- Comune di Ficarra
- Coat of arms
- Ficarra Location within Italy Ficarra Location within Sicily
- Coordinates: 38°6′N 14°50′E﻿ / ﻿38.100°N 14.833°E
- Country: Italy
- Region: Sicily
- Metropolitan city: Messina (ME)
- Frazioni: Matini, Crocevia, Sauro, Rinella

Government
- • Mayor: Basilio Ridolfo

Area
- • Total: 18.66 km^{2} (7.20 sq mi)
- Elevation: 450 m (1,480 ft)

Population (30 June 2022)
- • Total: 1,300
- • Density: 70/km^{2} (180/sq mi)
- Demonym: Ficarresi
- Time zone: UTC+1 (CET)
- • Summer (DST): UTC+2 (CEST)
- Postal code: 98062
- Dialing code: 0941
- Patron saint: Madonna SS. Annunziata
- Saint day: March 25 and August 5
- Website: Official website

= Ficarra =

Ficarra is a comune (municipality) in the Metropolitan City of Messina in the Italian region Sicily, located about 130 km east of Palermo and about 60 km west of Messina, in the Monti Nebrodi.
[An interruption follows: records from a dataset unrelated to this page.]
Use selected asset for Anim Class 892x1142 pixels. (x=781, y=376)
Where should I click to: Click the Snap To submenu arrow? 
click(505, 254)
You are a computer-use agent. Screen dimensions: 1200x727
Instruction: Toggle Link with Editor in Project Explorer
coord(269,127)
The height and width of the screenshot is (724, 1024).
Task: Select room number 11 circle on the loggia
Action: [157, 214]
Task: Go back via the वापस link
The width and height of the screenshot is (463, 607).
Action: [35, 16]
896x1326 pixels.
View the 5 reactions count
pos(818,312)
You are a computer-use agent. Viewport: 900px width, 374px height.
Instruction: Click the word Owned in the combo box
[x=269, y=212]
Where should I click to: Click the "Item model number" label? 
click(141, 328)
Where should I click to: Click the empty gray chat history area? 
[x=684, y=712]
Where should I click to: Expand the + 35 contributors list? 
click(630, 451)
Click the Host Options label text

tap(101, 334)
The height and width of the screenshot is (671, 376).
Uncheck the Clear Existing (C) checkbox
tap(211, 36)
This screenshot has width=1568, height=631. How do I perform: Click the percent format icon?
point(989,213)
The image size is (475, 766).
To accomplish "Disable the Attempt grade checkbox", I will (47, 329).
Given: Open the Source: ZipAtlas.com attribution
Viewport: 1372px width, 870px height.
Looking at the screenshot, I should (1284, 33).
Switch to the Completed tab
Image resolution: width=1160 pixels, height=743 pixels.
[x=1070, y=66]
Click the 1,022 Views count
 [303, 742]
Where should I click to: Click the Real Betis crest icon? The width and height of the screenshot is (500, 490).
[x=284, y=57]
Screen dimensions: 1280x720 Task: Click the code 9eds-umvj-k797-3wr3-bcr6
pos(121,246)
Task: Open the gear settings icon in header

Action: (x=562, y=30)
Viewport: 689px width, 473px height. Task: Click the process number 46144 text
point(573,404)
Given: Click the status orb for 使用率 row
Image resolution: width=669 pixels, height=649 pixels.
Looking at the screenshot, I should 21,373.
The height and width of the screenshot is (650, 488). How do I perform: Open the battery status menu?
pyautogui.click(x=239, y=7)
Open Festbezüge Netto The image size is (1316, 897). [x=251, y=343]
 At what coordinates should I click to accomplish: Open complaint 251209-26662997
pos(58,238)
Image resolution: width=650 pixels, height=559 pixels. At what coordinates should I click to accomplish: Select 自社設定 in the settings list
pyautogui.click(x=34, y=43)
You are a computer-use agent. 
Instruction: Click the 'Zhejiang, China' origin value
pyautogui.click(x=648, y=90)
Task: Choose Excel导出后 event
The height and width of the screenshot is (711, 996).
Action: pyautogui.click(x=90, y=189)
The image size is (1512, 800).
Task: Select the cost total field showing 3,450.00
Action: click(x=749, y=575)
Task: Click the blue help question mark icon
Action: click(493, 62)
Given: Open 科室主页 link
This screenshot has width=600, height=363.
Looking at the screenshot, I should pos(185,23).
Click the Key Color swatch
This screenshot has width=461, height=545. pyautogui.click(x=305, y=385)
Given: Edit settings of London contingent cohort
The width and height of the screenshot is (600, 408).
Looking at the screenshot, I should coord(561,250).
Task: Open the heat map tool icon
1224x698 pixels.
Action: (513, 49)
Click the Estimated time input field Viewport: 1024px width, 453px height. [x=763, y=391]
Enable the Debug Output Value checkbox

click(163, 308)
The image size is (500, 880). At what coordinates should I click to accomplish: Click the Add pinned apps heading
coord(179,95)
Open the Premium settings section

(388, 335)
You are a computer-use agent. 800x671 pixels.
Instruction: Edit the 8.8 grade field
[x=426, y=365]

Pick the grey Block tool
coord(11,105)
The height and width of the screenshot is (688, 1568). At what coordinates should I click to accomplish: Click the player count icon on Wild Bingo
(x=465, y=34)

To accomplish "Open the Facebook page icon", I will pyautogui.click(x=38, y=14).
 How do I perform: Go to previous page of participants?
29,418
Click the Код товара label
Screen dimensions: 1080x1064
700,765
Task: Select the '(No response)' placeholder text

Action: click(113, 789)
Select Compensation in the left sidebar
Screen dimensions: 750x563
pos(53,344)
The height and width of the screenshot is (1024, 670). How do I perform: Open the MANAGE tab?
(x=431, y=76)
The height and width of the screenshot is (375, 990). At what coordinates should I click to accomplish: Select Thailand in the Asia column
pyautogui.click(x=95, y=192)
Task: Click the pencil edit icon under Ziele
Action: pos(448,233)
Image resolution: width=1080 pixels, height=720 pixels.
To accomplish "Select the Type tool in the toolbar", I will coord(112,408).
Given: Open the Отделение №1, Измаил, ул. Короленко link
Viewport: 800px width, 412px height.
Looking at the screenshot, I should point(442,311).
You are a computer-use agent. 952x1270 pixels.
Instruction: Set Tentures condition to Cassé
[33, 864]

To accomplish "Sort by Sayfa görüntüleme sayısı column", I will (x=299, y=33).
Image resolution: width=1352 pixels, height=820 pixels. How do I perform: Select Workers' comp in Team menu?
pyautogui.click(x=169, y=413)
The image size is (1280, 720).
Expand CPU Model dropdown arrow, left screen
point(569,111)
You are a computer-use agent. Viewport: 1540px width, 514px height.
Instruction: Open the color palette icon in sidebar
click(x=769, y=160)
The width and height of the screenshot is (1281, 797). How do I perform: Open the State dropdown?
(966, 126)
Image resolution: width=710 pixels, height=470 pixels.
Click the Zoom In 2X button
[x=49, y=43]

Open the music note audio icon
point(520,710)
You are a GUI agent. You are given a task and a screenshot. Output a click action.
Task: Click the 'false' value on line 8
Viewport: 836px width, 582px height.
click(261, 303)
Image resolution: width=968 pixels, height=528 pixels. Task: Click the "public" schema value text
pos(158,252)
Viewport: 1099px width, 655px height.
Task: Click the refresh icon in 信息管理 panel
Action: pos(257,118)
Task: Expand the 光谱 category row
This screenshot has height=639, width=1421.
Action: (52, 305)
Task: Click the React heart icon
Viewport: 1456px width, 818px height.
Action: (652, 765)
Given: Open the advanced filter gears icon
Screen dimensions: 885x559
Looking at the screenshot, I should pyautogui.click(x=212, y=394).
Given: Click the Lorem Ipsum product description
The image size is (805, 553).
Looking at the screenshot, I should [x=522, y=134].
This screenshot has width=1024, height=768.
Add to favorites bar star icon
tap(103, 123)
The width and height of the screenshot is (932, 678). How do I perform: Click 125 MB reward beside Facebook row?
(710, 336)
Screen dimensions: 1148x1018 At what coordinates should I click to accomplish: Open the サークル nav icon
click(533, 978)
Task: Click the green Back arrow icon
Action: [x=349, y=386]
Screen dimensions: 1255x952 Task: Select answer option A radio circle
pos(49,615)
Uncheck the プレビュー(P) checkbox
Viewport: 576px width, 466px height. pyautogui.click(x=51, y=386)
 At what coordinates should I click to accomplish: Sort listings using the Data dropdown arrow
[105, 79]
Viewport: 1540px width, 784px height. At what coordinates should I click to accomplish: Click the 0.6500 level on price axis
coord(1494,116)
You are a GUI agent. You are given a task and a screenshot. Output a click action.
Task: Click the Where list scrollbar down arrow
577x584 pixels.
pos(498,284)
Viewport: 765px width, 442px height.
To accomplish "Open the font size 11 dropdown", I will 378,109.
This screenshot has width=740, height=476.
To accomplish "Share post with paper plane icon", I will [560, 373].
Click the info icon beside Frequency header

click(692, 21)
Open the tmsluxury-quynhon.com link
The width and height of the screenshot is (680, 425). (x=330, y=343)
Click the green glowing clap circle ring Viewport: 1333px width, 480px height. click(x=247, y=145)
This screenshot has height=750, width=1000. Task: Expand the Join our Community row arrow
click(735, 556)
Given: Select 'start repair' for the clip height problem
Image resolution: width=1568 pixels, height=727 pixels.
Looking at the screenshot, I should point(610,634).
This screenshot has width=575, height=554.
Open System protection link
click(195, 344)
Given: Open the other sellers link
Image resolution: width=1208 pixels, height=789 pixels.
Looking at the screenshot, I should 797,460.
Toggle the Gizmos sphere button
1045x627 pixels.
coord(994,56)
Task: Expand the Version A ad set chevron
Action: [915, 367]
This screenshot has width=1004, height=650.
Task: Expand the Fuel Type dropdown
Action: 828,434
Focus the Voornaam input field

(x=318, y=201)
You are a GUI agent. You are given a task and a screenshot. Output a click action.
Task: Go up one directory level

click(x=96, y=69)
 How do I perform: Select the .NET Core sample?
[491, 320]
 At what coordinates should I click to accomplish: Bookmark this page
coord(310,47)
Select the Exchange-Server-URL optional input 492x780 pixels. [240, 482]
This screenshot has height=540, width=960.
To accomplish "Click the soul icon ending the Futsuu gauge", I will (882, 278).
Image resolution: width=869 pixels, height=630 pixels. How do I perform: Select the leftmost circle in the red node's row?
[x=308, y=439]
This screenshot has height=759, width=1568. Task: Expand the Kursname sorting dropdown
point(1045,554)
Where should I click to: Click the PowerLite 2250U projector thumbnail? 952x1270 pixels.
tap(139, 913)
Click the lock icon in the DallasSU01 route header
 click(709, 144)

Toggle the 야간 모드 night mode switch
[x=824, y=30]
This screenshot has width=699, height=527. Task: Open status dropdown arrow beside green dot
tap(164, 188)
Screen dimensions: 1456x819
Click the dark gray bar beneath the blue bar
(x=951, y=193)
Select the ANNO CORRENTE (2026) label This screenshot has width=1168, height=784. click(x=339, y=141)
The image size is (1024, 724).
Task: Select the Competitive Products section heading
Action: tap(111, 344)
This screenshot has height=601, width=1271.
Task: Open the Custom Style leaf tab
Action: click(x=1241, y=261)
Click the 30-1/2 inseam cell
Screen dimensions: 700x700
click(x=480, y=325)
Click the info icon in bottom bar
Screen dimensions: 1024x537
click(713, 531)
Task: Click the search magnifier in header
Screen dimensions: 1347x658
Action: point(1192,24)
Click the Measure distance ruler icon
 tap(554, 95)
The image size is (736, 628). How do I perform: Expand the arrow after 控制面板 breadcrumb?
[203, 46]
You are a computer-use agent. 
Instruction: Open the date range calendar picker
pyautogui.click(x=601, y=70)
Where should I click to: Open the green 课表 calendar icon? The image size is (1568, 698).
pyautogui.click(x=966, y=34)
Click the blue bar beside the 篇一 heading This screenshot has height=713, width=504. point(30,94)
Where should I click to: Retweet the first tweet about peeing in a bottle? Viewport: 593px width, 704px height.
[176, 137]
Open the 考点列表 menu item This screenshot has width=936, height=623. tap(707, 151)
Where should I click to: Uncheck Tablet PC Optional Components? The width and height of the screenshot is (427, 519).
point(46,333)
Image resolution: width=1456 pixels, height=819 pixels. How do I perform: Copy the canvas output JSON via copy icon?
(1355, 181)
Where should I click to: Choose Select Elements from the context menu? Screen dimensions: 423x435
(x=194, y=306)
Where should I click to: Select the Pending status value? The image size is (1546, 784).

It is surrounded by woods of hazel and olive trees.

==History==
Ficarra is believed to be Mediaeval in origin, possibly during the Muslim Emirate of Sicily. The name may be derived from the Arabic Fakhar (meaning: glorious), or the Sicilian Ficara (meaning: a field of figs).

==Main sights==

- Convent of the Minor Friars of St. Francis, dating to 1522
- Sanctuary of the Annunziata (15th century)
- Jail Fortress, originating as a watch tower and later turned into an austere stone fortress with square plan. It was damaged by bombs during World War II.

==Notable people==
- Giacinto Artale (1906–1970)
- Daniel Ricciardo - paternal family hails from the comune.